The ex-veep's latest attempt at bamboozlement


We interrupt this vacation...


My vacation house, tucked against the side of a North Carolina mountain, does not have a television. This is a beautiful thing, because it reduces to zero the odds that some serial Washington dissembler will invade my space on Sunday morning. The Sunday shows habitually recycle the same bamboozlers - people like Dick Cheney - and it's frankly a bore.

Nevertheless, as I sat in a restaurant yesterday, sure enough, there was Dick Cheney grousing on the TV monitor, in a video clip from Fox News Sunday. I couldn't help but wonder what had sparked his ire (yet again), and what fact-challenged assertions he was undoubtedly inflicting (yet again) on the Sunday audience.

It turns out that Cheney doesn't like the Justice Department's decision to investigate whether CIA operatives broke the law while questioning suspected terrorists; in Cheney's words, "it offends the hell out of me, frankly."

That's a good one. Dick Cheney, who marched us to war with a litany of lies (many of them uttered on Sunday talk shows), declares that he is offended by the Justice Department's attempt to uphold the rule of law. Could attorney general Eric Holder possibly garner a better endorsement for his decision? 

Cheney argued yesterday that torture has worked. He told Fox News that his "sort of overwhelming view" is that torture has been "absolutely essential in saving thousands of American lives, in preventing further attacks against the United States." The torture, he said, has "worked very, very well."

It's amazing. This guy's credibility was shredded years ago, yet he still gets air time; indeed, his latest assertions were shredded before he even taped his Fox appearance.

A CIA Inspector General's report on the Bush administration's interrogation policies, authored in 2004 and finally released last week, identifies a series of "unauthorized, improvised, inhumane and undocumented" tactics, and fails to offer any conclusive evidence that such tactics yielded information that saved American lives.

In fact, the author of the CIA report stressed this point in an interview with the Los Angeles Times last Tuesday.
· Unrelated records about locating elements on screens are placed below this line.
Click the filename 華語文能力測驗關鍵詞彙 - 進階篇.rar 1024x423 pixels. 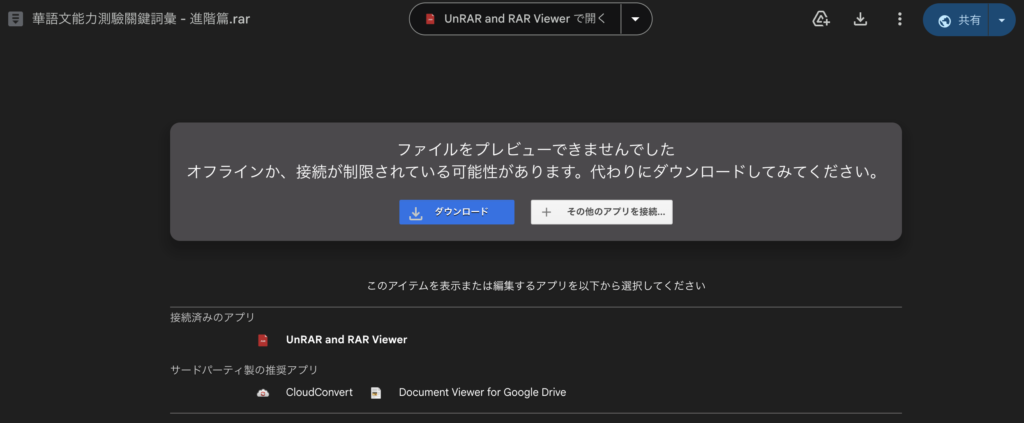pos(142,19)
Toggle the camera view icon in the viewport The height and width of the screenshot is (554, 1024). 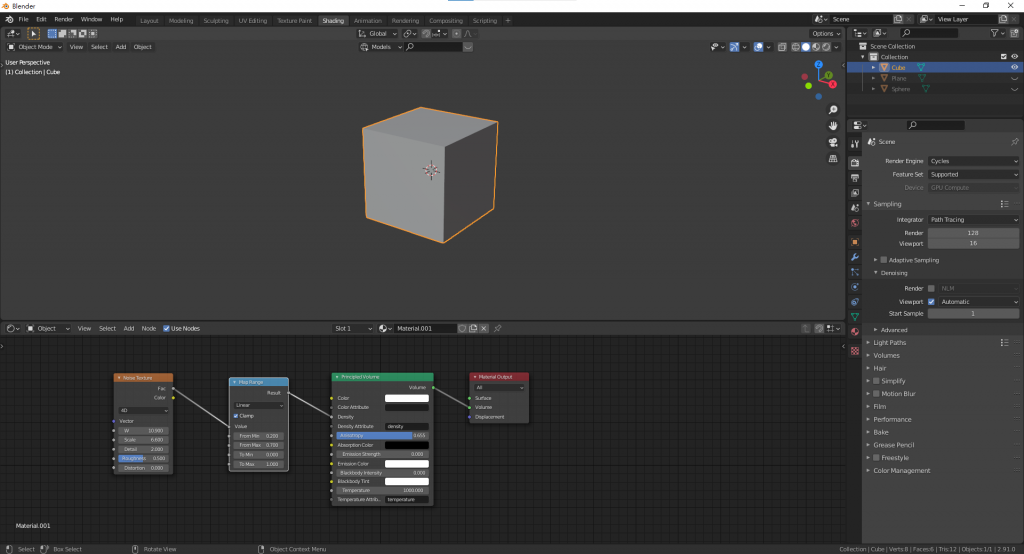point(833,143)
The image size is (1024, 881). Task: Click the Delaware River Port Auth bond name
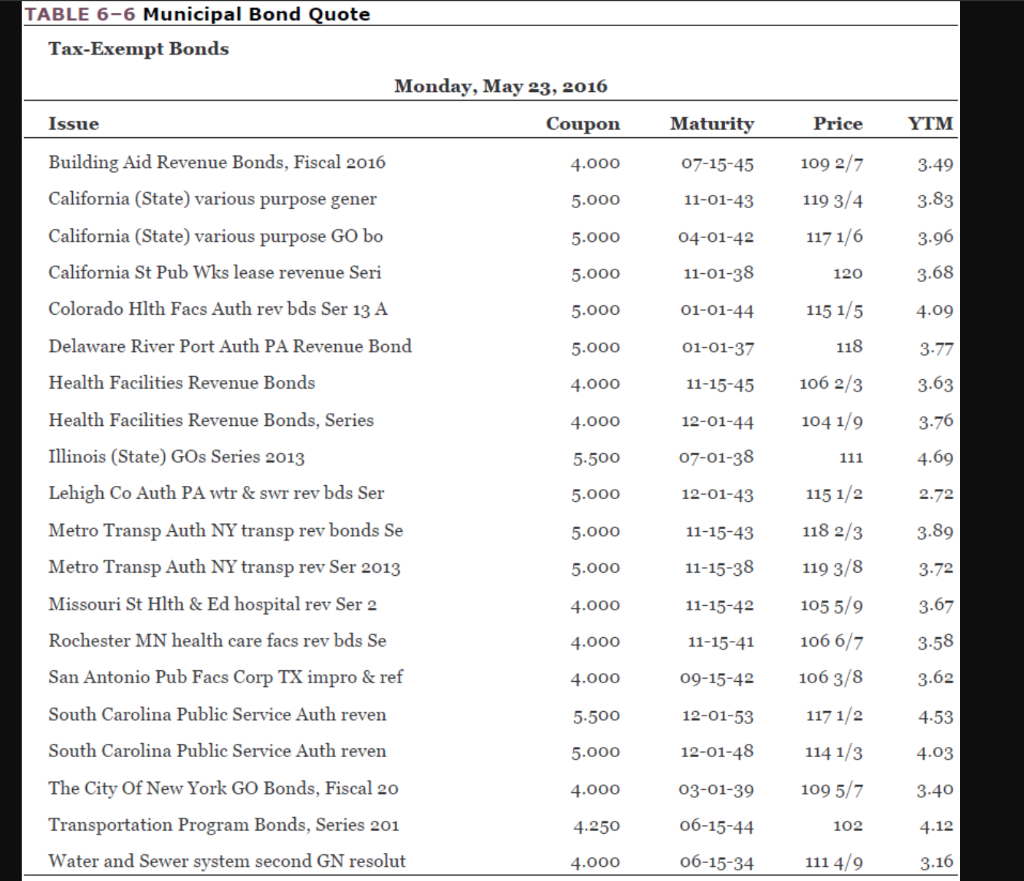click(x=229, y=346)
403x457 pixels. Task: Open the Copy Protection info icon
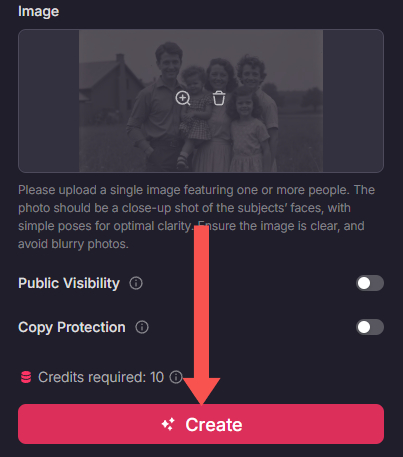[142, 327]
In the words of former Inspector General John L. Helgerson, "You could not in good conscience reach a definitive conclusion about whether any specific technique was especially effective, or (whether) the enhanced techniques in the aggregate really worked."

Even Frances Townsend, who served as the Bush team's homeland security adviser, conceded on CNN the other day that the CIA report offered no documented evidence that torture worked. As she put it, "It's very difficult to draw cause and effect...The report doesn't say that."

Yet whereas the CIA inspector general said that he could not demonstrate "in good conscience" that torture yielded information that saved American lives, Dick Cheney was granted air time yesterday to once again stray far beyond the parameters of empirical evidence - and to demonstrate that, on this issue, he is actually far to the right of Ronald Reagan. It was Reagan, after all, who signed and championed the UN Convention on Torture, which decreed: "No exceptional circumstances whatsoever, whether a state of war or a threat or war, internal political instability or any other public emergency, may be invoked as a justification of torture."

Fox News didn't challenge Cheney on any of these points. Chris Wallace didn't ask him about the CIA Inspector General's comments, or Townsend's comments, or Reagan's legacy. By contrast, we had this scintillating Q&A exchange about the Justice Department's decision to launch its torture probe:

Wallace: "You think this is a political move, not a law enforcement move."

Cheney: "Absolutely."

Fox News critics are happy these days with the advertising boycott campaign against Fox host Glenn Beck - specifically, the news that roughly 40 advertisers have either pulled their spots from Beck's show or refuse to sponsor him. But Beck is merely one of the more extreme manifestations of the Fox formula. There will always be plenty of advertisers who have no qualms about indulging Dick Cheney's fabulist impulses.